Gesundheitswende als Schlüsselmoment – mit Dr. Christian Weißenberger

![Portrait_ChristianWeißenberger_2757x3667px_online.jpg](https://cwbucket.fra1.digitaloceanspaces.com/Portrait_Christian_Weissenberger_2757x3667px_online_5e883d9860.jpg) ```PD Dr. Christian Weißenberger, Spezialist für Strahlentherapie & Palliativmedizin in Freiburg``` Europa und Deutschland stehen an einer Zeitenwende, in der wirtschaftliche Kraft von geopolitischen Spannungen und globalem Wettbewerb unter Druck gerät. Deutschland muss entschlossen handeln, um als Wirtschaftsmotor und Vorbild für Freiheit und Demokratie zu bestehen. Ein zentraler Hebel ist die Modernisierung des Gesundheitssektors. In der Region Freiburg etwa ist der Gesundheitsbereich ein bedeutender Wirtschaftsfaktor und belegt international mit Mittelständlern wie Herstellern von Hightech-Operationsbesteck seine Innovationskraft. Doch während die Weltmärkte wachsen, schrumpft die Medizintechnik-messe Medica in Düsseldorf: Gewinner orientieren sich zunehmend nach Dubai und in den arabischen Raum. Ursache ist häufig eine kurzsichtige Finanzpolitik hierzulande. Statt in innovative Großgeräte zu investieren, flossen Kürzungen in die sprechende Medizin. Hightech-Einrichtungen erlitten ein Minus von teils über 22 Prozent. Die Folge ist absehbar: finanzielle Engpässe, resignierte Anbieter und Abwanderung ins Ausland.

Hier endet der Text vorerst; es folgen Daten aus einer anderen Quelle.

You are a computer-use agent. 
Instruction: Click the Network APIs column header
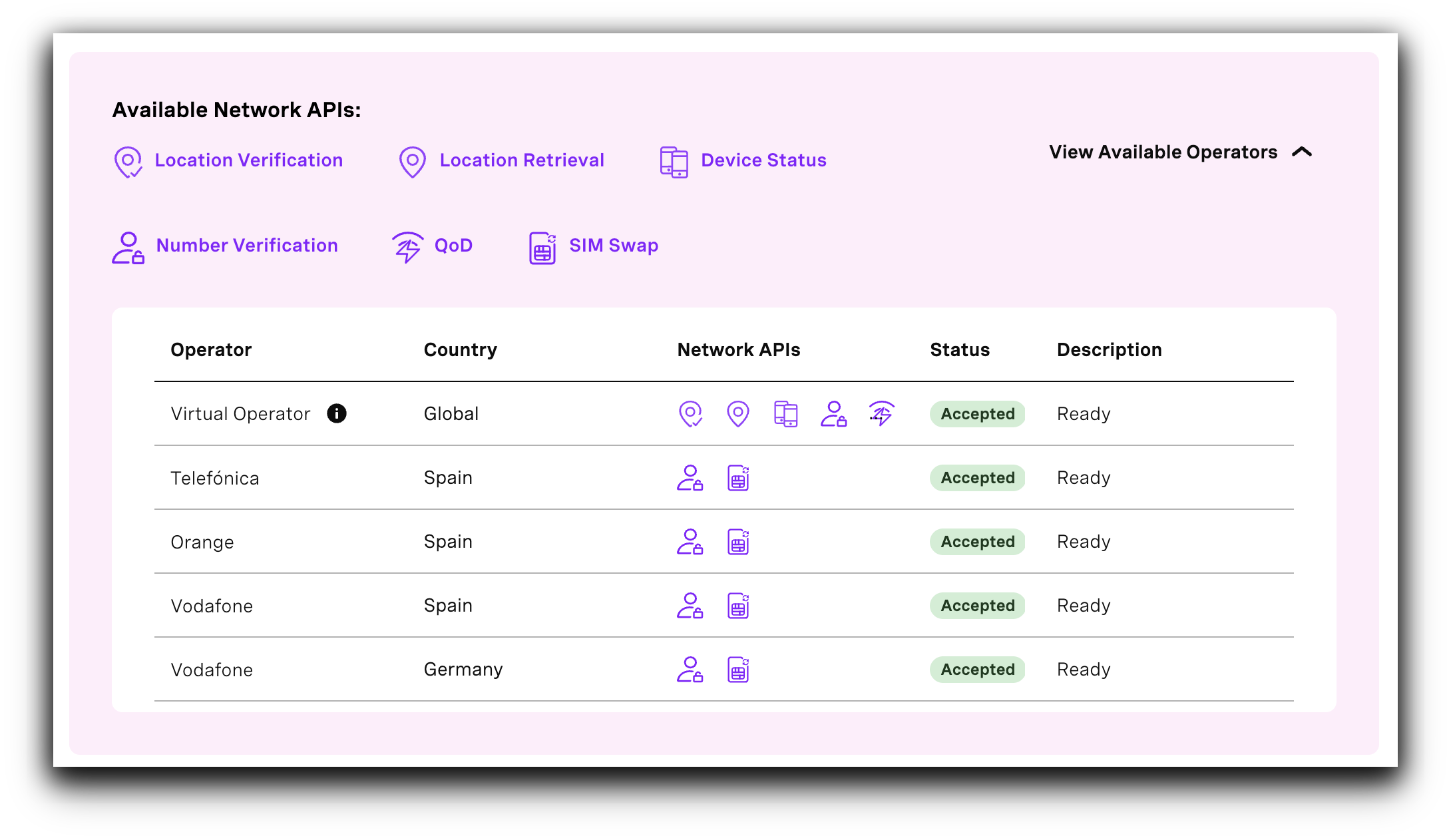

Die Positronen-Emissions-Tomographie (PET) steht hier als Symbol verfehlter Gesundheitspolitik. Und trotz des Milliarden-Sondervermögens bleibt Gesundheit unterfinanziert. Dabei haben Deutschland und Europa mit exzellent ausgebildetem Personal und Weltklasse-Krankenhäusern Spitzenbedingungen. Entscheidend ist jetzt die politische Entscheidung, Mittel gezielt in Hightech-Medizin, Ausbildung und Digitalisierung zu stecken – nicht erst nach dem Ernstfall. Digitalisierung bedeutet aber zunächst höhere Kosten für Hardware und Schulung, bevor Effizienzgewinne folgen. Und auch Empathie-Arbeit in Pflegestationen lässt sich nicht digitalisieren: Menschliche Ressourcen bleiben die wertvollste Investition! Hier fordere ich Ehrlichkeit: Wenn optimale Medizin für alle nicht mehr finanzierbar ist, muss man das klar benennen. Nur so lassen sich die richtigen Rezepte finden. Deutschland braucht jetzt nicht nur Visionen, sondern konkrete Schritte und das Budget, um seine Vorreiterrolle zu sichern.